Özdemir fordert klare Kante gegen Erdogan
Grünen-Spitzenpolitiker trat im Dezernat 16 auf - Diskussionsrunde im "Townhall"-Format - Zuhörer üben auch Kritik an den Grünen

Grünen-Spitzenkandidat Cem Özdemir, der auf Einladung von Franziska Brantner nach Heidelberg gekommen war, stellte sich den Fragen der Bürger. Foto: Philipp Rothe
Von Michael Abschlag
An einer Stelle wird Cem Özdemir plötzlich sehr nachdenklich. Wie lange er noch in BKA-Begleitung unterwegs sein müsse, will einer der Gäste wissen. Er sei Bedrohungen schon gewohnt, sagt der grüne Spitzenkandidat - von Rechtsradikalen, von PKK-Anhängern, nun auch von Erdogan-Fans. "Die größeren Probleme haben aber die Kollegen in der Türkei", betont er.
Die grüne Heidelberger Bundestagsabgeordnete Franziska Brantner hat am Freitagabend den prominenten Parteikollegen zur Gesprächsrunde ins Dezernat 16 in der ehemaligen Feuerwache geladen. Geplant ist ein Gespräch im sogenannten "Townhall"-Format nach amerikanischem Vorbild, eine offene Diskussion zwischen Bürgern und Politikern. Und zu diskutieren gibt es viel: Wie geht es weiter mit der Türkei nach dem Verfassungsreferendum? Wie soll sich Europa angesichts des wachsenden Einflusses von Populisten verhalten?
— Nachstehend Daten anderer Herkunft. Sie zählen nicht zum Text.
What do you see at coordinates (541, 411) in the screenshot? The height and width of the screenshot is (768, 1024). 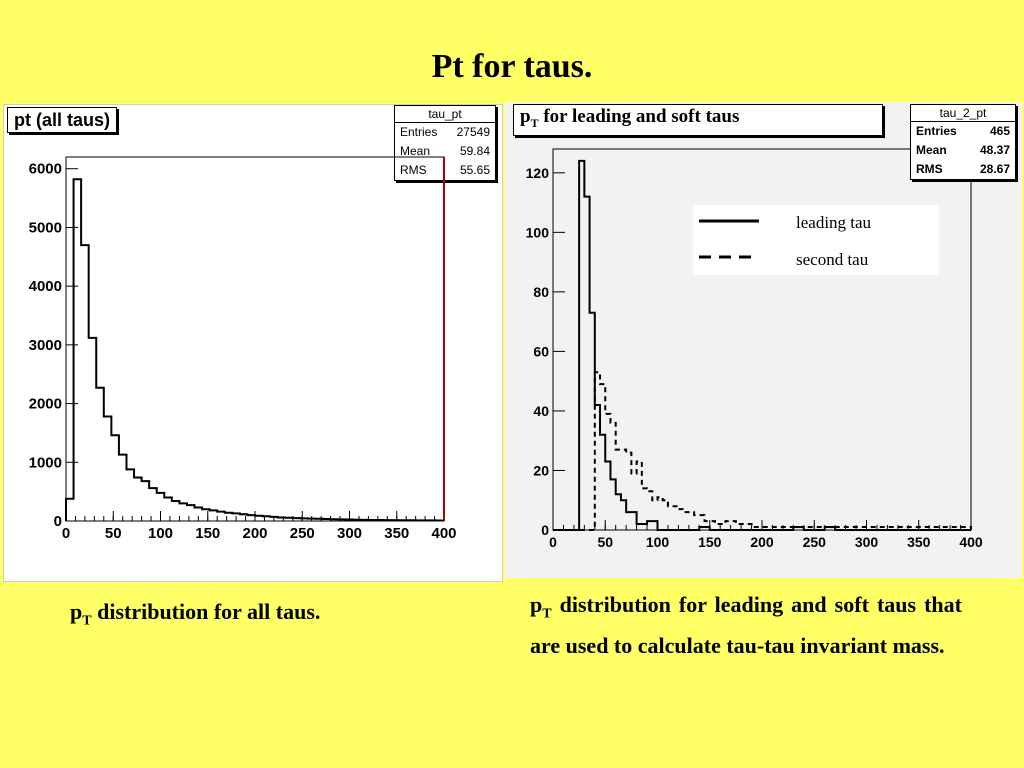 I see `y-tick-label: 40` at bounding box center [541, 411]. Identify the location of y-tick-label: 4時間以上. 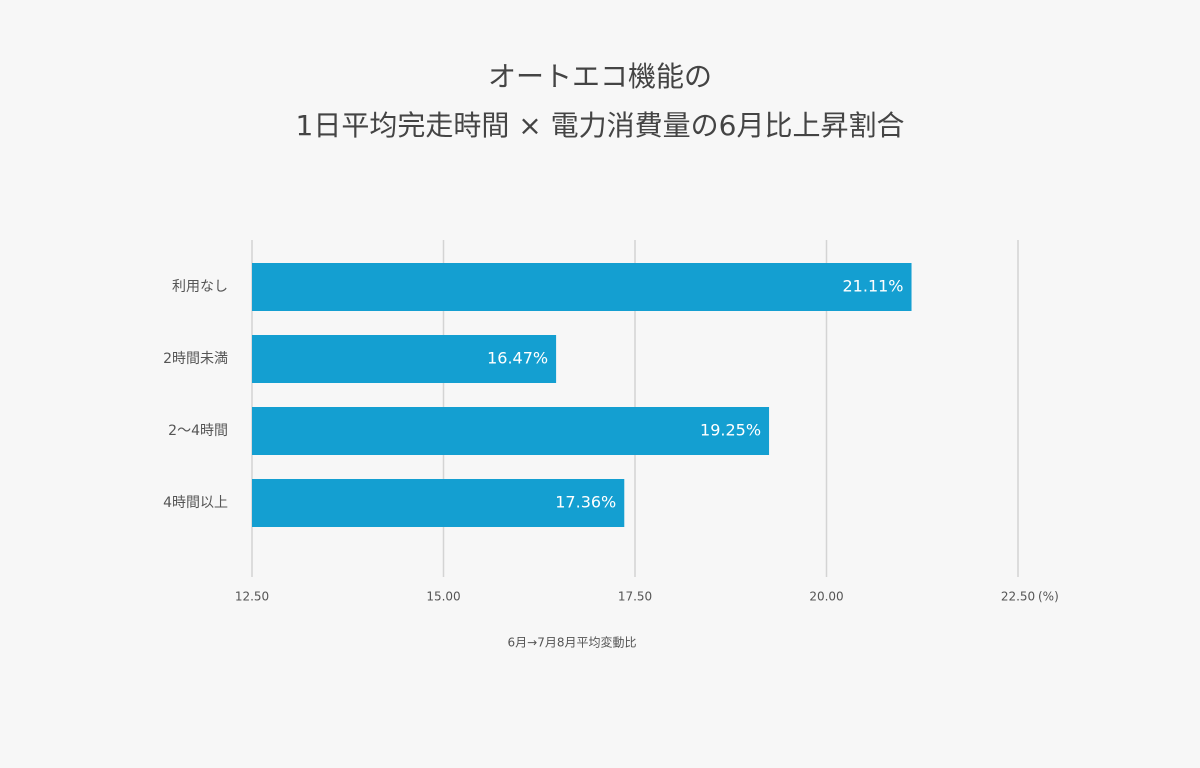
(196, 503).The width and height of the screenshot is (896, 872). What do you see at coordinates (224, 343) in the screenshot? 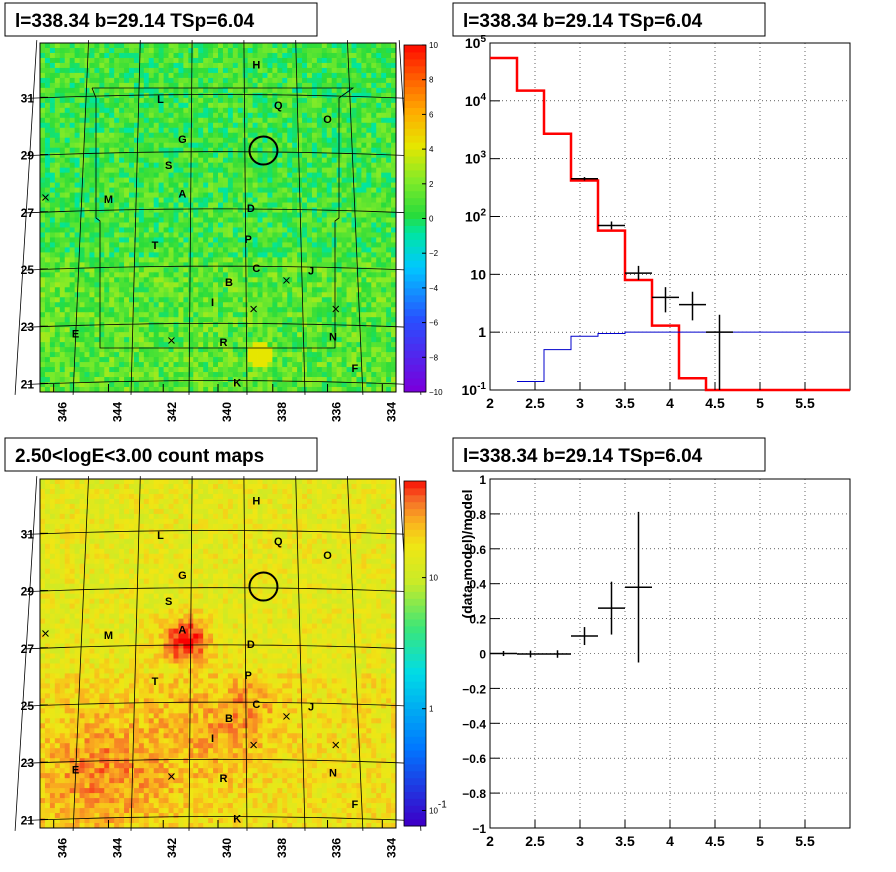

Und mit welchen Themen wollen die Grünen in die Bundestagswahl gehen?
Der Saal im Kreativwirtschaftszentrum ist gut gefüllt, die Atmosphäre locker. Das Publikum ist gemischt, vor allem viele Jüngere sind gekommen. Özdemir erhält viel Applaus - vor allem am Anfang, als es um das Thema Türkei geht. Der Grüne übt scharfe Kritik an Erdogan und nutzt zugleich die Gelegenheit zu einem Seitenhieb gegen die Bundesregierung. Ihr Kurs gegenüber dem türkischen Präsidenten sei "leider nicht klar". Und dass Imame Moscheemitglieder auspionierten, wie vor dem Verfassungsreferendum geschehen, sei "unerträglich". In solchen Fällen müsse der Staat Stärke zeigen: "Da hätte es Wohnungsdurchsuchungen und Anzeigen geben müssen. Es braucht klare Ansagen!"
Es komme aber auch auf bessere Integration an. Vehement fordert Özdemir deshalb auch ein "deutsch-türkisches Arte", damit die in Deutschland lebenden Türken "nicht nur Erdogan-TV zu sehen kriegen".
Özdemir zieht die Verbindung zu anderen autokratischen und nationalistischen Bewegungen; die Antwort könne nur ein vereintes Europa sein. Ob nicht auch die großen Parteien mit schuld seien am Aufstieg der Rechtspopulisten, hakt ein Zuhörer nach. "Ich könnte es mir jetzt einfach machen", sagt Özdemir, "aber ich glaube, der Umgang mit Populisten ist eine Aufgabe für uns alle. Wir müssen die Auseinandersetzung suchen, aber dabei unseren Standpunkt klar machen." Auch dafür gibt es Applaus.
Doch Özdemir muss sich auch deutliche Kritik an den Grünen anhören. "Sie kümmern sich um viele Punkte nicht", klagt eine enttäuschte Zuhörerin. "Warum fordern Sie kein Tempolimit? Warum fördern Sie keine Drei-Liter-Autos? Was tun Sie gegen Plastikmüll?" Fragen, auf die der Grüne nur teilweise konkrete Antworten liefern kann. Immerhin setzte man sich im Bundesrat dafür ein, dass ab 2030 nur noch emissionsfreie Autos eine Neuzulassung erhalten. Und für das Tempolimit brauche man einen Koalitionspartner, der das unterstütze: "Mich müssen Sie da nicht fragen, tragen Sie das in die öffentliche Debatte!"
Am Ende scheint er das Publikum aber für sich gewonnen zu haben. "Mir haben etwas die grünen Themen gefehlt", sagt einer der Zuhörer. "Aber ansonsten hat er sich nicht schlecht geschlagen."